One can show that the Laplace–Fourier transform of the probability ${\displaystyle P(X,t)}$ is given by

${\displaystyle {\hat {\tilde {P}}}(k,s)={\frac {1-{\tilde {\psi }}(s)}{s}}{\frac {1}{1-{\tilde {\psi }}(s){\hat {f}}(k)}}.}$

The above is called MontrollWeiss formula.

## References

1. ^ Klages, Rainer; Radons, Guenther; Sokolov, Igor M. (2008-09-08). Anomalous Transport: Foundations and Applications. ISBN 9783527622986.
2. ^ Paul, Wolfgang; Baschnagel, Jörg (2013-07-11). Stochastic Processes: From Physics to Finance. Springer Science & Business Media. pp. 72–. ISBN 9783319003276. Retrieved 25 July 2014.
3. ^ Slanina, Frantisek (2013-12-05). Essentials of Econophysics Modelling. OUP Oxford. pp. 89–. ISBN 9780191009075. Retrieved 25 July 2014.
4. ^ Elliott W. Montroll; George H. Weiss (1965). "Random Walks on Lattices. II". J. Math. Phys. 6 (2): 167. Bibcode:1965JMP.....6..167M. doi:10.1063/1.1704269.
5. ^ . M. Kenkre; E. W. Montroll; M. F. Shlesinger (1973). "Generalized master equations for continuous-time random walks". Journal of Statistical Physics. 9 (1): 45–50. Bibcode:1973JSP.....9...45K. doi:10.1007/BF01016796.
6. ^ Hilfer, R.; Anton, L. (1995). "Fractional master equations and fractal time random walks". Phys.
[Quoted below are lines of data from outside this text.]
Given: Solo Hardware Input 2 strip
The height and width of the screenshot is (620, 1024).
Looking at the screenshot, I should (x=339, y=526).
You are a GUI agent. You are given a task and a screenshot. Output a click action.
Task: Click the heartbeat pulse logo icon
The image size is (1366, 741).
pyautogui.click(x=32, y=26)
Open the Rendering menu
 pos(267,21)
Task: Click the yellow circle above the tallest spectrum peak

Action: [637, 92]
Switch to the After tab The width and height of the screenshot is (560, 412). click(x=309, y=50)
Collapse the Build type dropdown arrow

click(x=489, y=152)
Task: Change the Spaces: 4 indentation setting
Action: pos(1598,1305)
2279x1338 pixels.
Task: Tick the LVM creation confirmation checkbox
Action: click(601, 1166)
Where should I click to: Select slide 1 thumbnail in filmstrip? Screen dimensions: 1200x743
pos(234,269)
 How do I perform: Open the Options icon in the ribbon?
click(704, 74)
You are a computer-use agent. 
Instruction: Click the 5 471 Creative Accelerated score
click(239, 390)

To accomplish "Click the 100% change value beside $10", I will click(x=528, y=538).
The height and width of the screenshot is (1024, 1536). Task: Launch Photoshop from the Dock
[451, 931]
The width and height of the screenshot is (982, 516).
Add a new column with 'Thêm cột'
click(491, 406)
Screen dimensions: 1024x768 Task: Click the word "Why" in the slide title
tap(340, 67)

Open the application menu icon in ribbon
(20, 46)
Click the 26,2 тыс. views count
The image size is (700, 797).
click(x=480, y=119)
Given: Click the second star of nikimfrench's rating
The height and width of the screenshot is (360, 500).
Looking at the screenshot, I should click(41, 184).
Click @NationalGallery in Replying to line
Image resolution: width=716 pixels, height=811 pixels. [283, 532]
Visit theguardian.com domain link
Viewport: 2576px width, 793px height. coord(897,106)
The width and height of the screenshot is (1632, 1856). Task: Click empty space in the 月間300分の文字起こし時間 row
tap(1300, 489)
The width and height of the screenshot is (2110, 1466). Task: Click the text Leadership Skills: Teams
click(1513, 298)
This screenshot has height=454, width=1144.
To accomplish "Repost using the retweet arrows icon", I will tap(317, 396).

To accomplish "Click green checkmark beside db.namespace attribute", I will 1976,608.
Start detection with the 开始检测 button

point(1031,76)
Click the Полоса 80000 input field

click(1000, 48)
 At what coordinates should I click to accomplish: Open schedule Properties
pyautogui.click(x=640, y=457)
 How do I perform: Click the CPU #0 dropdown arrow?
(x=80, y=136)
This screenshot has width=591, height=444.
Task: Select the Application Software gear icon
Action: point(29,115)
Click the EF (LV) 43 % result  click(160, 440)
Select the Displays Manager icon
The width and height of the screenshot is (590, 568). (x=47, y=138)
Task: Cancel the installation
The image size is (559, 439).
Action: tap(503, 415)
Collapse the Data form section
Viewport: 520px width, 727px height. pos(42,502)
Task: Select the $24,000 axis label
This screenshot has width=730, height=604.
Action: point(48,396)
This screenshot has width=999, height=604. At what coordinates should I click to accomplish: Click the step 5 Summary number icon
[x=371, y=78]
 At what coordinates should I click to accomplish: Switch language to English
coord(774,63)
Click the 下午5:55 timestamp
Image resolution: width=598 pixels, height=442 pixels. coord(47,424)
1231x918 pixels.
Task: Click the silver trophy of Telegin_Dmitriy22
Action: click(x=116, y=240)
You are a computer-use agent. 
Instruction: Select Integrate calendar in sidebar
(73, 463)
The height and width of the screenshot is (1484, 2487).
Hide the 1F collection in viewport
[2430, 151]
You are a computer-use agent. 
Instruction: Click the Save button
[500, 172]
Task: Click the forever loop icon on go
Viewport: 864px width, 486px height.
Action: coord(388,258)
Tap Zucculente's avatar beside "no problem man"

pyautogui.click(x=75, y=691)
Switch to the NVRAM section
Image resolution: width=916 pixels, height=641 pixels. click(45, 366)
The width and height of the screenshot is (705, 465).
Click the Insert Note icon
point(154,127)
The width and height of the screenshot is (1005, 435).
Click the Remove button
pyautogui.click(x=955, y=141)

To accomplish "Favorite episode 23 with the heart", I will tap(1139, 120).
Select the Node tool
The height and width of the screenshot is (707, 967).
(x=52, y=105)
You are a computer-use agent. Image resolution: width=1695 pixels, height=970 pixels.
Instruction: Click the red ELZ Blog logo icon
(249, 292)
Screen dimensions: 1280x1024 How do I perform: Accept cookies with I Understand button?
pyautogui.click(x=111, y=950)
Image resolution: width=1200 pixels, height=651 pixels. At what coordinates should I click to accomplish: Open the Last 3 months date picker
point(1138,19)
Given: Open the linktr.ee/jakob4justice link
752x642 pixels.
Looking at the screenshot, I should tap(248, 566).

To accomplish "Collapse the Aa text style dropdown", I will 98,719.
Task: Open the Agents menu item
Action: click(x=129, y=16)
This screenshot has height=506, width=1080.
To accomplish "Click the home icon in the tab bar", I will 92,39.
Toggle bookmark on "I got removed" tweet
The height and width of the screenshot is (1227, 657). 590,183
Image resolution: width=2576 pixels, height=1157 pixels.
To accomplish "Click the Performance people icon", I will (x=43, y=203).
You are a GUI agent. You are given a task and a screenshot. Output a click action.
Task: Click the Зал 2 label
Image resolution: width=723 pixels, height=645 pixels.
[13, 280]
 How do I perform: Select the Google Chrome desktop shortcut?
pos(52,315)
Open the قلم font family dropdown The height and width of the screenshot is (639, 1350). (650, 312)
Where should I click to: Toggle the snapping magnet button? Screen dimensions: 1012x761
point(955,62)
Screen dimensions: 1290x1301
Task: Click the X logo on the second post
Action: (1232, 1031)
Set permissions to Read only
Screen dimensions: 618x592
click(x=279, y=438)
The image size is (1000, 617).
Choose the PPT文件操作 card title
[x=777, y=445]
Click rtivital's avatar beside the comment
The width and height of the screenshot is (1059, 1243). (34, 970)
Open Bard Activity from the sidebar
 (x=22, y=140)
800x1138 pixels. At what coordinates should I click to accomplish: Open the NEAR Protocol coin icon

Rev. E. 51 (2): R848–R851. Bibcode:1995PhRvE..51..848H. doi:10.1103/PhysRevE.51.R848.
7. ^ Gorenflo, Rudolf; Mainardi, Francesco; Vivoli, Alessandro (2005). "Continuous-time random walk and parametric subordination in fractional diffusion". Chaos, Solitons & Fractals. 34 (1): 87–103. arXiv:cond-mat/0701126. Bibcode:2007CSF....34...87G. doi:10.1016/j.chaos.2007.01.052.